The death of dozens of Royal Terns found dead in Southwest Florida this year has already been linked to red tide.
"I'm not sure if they've done the analyses. But that's certainly what suspect because the Royal turns feed farther offshore. So they're bigger, they're bigger terns, they feed offshore, and that's where the red tide is right now," she notes.
Joanna Fitzgerald is director of the von Arx Wildlife Hospital at the Southwest Florida Conservancy. They’ve taken in over 100 sick royal terns in the month of February alone--more than all of 2020, combined. So far, they’ve released about 50.
"What we do at our facility with every patient is we actually have an integrated approach to wildlife medicine," Fitzgerald says of how they care for the birds. "So we do Eastern and Western medicine. All of them were getting fluids, with the Chinese herbs, and a supplement that supports the liver. Since you know if there are any toxins, we want to help the liver be able to detoxify the body."
Korosy says releases from Lake O could be feeding the toxic red tide blooms: "It's my understanding is that the experts believe that the heavy nutrient load in the water released down the Caloosahatchee River and into Gulf Mexico is exacerbating the red tide. In other words, causing larger blooms. That are distributed over a wider area and have a much longer duration."

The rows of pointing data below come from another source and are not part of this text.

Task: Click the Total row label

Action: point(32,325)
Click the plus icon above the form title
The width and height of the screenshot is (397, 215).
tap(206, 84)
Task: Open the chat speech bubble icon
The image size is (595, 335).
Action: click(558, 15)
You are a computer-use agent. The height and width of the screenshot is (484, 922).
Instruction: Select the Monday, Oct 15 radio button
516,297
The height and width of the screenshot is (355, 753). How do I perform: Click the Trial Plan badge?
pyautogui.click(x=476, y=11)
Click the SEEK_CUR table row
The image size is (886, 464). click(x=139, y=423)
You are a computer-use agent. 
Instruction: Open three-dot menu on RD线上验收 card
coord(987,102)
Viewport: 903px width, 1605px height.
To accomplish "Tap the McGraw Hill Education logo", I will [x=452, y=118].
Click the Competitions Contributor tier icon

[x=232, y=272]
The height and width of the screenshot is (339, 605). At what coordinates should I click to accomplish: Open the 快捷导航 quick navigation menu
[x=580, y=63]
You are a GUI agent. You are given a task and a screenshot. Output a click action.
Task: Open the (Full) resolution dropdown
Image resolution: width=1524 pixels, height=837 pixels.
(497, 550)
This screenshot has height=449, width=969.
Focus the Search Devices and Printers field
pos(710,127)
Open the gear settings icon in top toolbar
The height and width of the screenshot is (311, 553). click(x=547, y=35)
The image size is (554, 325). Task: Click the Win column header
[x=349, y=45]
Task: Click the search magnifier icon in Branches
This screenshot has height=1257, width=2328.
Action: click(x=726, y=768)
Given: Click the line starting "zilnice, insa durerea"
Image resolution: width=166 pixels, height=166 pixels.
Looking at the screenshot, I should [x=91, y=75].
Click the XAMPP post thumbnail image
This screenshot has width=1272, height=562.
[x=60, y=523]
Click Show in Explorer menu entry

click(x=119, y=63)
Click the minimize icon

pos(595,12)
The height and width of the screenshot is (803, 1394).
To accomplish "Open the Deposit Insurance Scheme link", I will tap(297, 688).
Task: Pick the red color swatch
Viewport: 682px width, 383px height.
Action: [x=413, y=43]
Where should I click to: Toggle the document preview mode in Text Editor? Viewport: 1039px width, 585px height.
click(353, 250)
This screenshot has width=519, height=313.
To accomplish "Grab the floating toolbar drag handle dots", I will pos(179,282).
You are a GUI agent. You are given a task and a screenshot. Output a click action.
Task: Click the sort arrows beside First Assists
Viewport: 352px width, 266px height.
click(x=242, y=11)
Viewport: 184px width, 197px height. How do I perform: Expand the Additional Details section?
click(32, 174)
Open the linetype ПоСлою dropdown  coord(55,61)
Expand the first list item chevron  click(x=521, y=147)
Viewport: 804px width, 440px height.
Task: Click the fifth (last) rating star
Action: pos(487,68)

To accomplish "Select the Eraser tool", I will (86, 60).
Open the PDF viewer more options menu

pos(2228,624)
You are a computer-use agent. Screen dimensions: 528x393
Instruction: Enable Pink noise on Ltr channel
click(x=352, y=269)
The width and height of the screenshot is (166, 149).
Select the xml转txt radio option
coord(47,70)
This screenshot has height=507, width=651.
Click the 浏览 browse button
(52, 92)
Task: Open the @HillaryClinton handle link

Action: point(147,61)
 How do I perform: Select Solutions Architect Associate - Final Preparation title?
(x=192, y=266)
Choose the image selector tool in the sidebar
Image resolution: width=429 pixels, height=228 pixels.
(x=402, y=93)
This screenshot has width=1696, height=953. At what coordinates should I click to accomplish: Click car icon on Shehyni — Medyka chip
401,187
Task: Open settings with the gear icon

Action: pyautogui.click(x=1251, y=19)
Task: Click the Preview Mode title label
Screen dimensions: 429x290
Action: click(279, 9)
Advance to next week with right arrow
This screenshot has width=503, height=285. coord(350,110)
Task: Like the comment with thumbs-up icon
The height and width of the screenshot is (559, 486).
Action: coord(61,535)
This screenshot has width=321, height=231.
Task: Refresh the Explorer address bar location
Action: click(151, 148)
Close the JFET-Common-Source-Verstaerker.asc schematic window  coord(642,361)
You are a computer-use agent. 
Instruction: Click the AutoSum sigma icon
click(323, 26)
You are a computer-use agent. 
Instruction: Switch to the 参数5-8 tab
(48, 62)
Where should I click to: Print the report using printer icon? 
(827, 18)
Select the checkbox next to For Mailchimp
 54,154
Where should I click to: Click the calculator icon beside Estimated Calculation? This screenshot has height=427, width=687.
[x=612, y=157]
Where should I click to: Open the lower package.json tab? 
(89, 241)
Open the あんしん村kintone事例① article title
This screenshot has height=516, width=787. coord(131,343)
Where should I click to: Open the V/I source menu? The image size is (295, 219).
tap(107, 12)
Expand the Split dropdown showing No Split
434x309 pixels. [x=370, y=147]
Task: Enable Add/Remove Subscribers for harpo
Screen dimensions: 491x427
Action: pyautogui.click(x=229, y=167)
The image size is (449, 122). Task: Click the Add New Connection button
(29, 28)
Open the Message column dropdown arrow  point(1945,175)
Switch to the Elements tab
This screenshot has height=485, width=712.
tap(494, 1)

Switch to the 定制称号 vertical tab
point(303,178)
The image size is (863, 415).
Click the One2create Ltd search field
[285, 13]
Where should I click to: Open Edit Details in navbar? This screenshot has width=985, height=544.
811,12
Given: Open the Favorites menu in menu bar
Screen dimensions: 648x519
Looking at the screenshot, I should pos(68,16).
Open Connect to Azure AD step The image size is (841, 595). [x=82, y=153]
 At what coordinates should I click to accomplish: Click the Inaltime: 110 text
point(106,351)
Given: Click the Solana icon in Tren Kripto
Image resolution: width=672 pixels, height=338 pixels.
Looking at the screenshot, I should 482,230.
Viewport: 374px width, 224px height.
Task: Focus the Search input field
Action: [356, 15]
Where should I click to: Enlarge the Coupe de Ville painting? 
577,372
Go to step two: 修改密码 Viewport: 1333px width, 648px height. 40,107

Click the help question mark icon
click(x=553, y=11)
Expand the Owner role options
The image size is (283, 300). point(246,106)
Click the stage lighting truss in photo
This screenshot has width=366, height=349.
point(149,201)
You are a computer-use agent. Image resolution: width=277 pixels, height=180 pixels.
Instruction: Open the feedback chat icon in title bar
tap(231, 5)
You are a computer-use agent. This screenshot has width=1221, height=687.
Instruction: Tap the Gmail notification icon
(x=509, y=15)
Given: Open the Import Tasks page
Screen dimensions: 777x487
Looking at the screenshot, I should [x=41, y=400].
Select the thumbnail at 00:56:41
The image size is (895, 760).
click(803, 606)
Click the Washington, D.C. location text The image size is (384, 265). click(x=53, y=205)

Korosy advises folks to be mindful of their own actions to keep red tide-feeding nutrients out of the water, because when nutrients from agriculture, septic tanks, and elsewhere flow through Southwest Florida’s canals and rivers, they become food for the red tide. "People can do things locally, minimize the amount of fertilizer they apply to their lawns during summer months. There are some local governments that have implemented ordinances that restrict fertilizer applications in the summer. I don't know that that's in case in Collier County, but it is something that can be looked at."
Fitzgerald calls for more baseline studies of the birds, identifying how much brevetoxin a healthy bird can maintain in their system.
"I feel mainly that we just need to continue to raise the level of awareness of what is going on and continue to fund the research. there's just so much more research needs to be done," ssays Fitzgerald.
Fitzgerald also sees how the birds can act as alarm clocks for humans.
"So many of these animals are, I don't know if you necessarily want to say canary in the coal mine. But similar to that a lot of what we see going wrong with the environment we see at these wildlife hospitals, not just ours, but throughout the country," she says. "And we need to pay attention to those because it's, in my opinion, signaling the possibility of further degradation in the environment. I not only care about the animals, most people care, because it also affects humans, you know what I mean? There's a relationship, we're visiting the same beaches that these animals are visiting."